EXERCISE DESCRIPTION:
Your task is to filter the data below down to the lines holding "text".

[Items listed in a dataset]
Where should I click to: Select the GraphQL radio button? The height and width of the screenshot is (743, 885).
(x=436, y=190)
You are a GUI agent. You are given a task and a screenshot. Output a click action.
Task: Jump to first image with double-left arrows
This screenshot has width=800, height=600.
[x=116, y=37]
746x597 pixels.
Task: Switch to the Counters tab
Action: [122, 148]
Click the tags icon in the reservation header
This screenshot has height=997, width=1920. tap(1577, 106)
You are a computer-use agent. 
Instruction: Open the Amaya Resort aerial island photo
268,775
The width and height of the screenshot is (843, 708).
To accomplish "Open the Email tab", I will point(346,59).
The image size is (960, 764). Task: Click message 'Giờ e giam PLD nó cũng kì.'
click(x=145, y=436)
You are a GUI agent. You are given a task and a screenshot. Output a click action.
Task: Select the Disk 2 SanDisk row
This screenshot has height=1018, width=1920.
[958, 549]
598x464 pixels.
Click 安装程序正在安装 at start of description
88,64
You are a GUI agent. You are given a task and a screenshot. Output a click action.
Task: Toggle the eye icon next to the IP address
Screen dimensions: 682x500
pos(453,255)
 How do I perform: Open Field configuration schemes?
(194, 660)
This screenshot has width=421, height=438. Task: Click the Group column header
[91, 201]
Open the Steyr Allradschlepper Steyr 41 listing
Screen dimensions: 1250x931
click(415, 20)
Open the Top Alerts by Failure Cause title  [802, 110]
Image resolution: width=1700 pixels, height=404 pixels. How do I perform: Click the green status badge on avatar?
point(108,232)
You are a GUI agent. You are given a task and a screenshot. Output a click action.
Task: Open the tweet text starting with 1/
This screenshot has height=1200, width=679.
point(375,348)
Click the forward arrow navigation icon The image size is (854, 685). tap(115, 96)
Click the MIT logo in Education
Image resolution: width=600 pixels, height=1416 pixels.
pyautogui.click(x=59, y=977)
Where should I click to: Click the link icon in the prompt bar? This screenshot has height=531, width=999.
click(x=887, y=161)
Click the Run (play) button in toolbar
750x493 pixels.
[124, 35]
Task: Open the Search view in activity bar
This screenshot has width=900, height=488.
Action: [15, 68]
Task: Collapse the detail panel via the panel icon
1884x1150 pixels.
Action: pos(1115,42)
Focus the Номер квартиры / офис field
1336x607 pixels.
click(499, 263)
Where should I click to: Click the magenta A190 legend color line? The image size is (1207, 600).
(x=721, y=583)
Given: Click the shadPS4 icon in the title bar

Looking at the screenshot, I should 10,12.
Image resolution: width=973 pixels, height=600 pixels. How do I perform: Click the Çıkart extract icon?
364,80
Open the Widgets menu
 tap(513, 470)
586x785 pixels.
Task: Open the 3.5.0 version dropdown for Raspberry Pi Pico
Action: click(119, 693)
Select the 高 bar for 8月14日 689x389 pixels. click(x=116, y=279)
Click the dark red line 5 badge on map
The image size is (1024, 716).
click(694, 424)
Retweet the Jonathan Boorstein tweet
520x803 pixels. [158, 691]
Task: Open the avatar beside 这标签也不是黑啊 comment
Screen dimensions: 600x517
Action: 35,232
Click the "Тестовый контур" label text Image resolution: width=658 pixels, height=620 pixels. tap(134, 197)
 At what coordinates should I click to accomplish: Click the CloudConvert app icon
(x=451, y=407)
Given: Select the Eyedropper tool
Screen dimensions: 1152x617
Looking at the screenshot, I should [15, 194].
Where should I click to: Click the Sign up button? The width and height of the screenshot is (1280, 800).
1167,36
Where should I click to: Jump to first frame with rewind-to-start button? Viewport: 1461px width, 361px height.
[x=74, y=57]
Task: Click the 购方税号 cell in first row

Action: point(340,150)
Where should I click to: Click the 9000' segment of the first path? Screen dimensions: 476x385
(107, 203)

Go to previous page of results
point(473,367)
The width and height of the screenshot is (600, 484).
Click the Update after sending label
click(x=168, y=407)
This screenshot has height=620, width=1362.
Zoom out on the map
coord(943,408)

SOLUTION TO THIS TASK:
Task: Open the tweet text starting with 1/
Click the "Тестовый контур" label text Image resolution: width=658 pixels, height=620 pixels. tap(134, 197)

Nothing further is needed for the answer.